Dalam ibadah ‘ammah, adanya usaha untuk mendapatkan suatu kebajikan berkaitan erat dengan sikap dan prilaku seseorang dalam kehidupannya. Sikap dan prilaku itu ada hubungannya dengan tujuan hidup manusia itu sendiri. Bila manusia sadar akan dirinya, akan fungsinya dan sadar darimana ia datang dan akan kemana ia pulang, tentu dia akan mengikuti rumusan tujuan hidup yang berasal dari penciptanya.Dia tidak akan keluar dari konsepsi yang telah Allah augerahkan kepadanya. Semua fasilitas yang ada di muka bumi akan dijadikannya menjadi sesuatu yang dapat mendekatkannya dengan Allah SWT.

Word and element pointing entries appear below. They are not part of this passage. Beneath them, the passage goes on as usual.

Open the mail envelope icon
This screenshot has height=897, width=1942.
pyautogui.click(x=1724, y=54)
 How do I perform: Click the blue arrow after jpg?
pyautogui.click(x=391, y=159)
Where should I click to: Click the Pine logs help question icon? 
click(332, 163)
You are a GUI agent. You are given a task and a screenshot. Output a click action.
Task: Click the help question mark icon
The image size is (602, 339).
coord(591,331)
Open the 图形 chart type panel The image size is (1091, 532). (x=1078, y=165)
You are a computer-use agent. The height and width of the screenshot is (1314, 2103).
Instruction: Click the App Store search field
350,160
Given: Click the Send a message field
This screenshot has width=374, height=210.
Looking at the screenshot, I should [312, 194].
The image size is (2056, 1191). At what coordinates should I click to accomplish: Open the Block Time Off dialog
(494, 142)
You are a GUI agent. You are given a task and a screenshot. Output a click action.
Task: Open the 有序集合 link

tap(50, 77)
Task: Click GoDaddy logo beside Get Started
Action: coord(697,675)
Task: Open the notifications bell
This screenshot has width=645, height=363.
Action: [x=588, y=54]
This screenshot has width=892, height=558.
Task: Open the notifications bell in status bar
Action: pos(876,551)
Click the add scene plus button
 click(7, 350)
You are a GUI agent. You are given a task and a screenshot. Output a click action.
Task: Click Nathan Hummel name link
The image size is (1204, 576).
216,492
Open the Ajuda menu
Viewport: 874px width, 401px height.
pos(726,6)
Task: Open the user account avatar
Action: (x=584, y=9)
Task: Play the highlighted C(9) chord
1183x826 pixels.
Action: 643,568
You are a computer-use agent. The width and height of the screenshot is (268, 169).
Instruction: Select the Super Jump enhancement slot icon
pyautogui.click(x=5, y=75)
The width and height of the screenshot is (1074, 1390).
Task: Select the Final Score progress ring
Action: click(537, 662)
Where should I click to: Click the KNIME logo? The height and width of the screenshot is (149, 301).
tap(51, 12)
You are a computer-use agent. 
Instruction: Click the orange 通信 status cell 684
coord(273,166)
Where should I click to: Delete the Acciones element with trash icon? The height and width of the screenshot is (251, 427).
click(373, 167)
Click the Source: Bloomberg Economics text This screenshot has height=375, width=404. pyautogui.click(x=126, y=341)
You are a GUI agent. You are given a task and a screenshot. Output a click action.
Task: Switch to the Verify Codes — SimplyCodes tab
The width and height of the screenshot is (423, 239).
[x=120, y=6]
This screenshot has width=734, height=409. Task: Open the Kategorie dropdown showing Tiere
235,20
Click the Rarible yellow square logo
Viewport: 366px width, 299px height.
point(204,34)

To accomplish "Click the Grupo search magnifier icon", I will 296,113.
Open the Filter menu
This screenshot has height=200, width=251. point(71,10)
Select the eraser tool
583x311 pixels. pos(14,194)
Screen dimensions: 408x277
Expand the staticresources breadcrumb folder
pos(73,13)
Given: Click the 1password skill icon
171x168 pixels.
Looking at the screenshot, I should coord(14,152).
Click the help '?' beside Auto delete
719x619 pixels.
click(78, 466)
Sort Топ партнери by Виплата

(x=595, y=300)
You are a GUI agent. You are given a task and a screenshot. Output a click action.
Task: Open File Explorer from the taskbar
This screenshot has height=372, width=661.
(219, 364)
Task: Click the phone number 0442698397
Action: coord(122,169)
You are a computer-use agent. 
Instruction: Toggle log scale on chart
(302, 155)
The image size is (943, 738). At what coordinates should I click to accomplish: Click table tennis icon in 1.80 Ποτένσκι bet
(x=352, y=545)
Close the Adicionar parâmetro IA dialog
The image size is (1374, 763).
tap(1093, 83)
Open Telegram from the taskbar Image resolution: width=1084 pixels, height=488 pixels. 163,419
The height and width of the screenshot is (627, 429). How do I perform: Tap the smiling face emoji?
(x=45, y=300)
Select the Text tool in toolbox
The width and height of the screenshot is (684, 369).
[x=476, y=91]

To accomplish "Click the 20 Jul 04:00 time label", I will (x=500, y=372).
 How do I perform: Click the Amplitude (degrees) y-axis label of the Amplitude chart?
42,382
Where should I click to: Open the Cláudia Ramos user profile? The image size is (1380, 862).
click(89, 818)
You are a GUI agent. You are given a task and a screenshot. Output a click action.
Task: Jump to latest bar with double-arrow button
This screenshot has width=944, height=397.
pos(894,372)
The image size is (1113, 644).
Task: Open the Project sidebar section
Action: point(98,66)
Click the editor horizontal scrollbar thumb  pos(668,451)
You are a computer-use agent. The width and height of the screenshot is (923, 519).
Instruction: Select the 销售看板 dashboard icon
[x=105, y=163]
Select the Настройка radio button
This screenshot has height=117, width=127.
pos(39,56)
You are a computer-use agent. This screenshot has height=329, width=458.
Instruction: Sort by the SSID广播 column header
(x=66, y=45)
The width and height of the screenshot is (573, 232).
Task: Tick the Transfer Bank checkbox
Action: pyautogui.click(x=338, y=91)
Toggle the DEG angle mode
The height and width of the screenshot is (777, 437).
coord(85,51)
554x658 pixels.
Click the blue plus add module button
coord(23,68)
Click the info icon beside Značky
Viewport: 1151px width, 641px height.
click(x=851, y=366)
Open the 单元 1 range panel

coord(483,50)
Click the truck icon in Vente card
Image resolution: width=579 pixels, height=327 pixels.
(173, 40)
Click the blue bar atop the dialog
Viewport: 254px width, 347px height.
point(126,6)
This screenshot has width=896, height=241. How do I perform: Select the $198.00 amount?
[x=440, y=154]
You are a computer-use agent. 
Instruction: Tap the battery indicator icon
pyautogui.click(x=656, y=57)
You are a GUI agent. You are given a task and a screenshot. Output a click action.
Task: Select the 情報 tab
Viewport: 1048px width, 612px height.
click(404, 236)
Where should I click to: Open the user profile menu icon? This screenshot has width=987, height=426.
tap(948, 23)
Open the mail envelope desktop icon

Manusia yang mampu menjadikan semua aktivitas dirinya untuk mendapatkan ridha Allah SWT berarti melakukan suatu amal ibadah yang amat besar artinya dalam mencapai tujuan hidup yang telah ditetapkan Allah SWT.  Yang dimaksud dengan segala aktivitas di sini ialah semua bentuk usaha yang dilakukannya, seperti bertani, berdagang, berorganisasi, buruh, sebagai pengusaha, da’i, belajar, mengajar, menarik beca dan lain sebagainya. Semuanya akan menjadi ibdah ‘ammah bila dilandasi dengan niat mencari keridhaan Allah SWT dan dilaksanakannya juga mengikuti aturan yang telah ditetapkan oleh – Nya.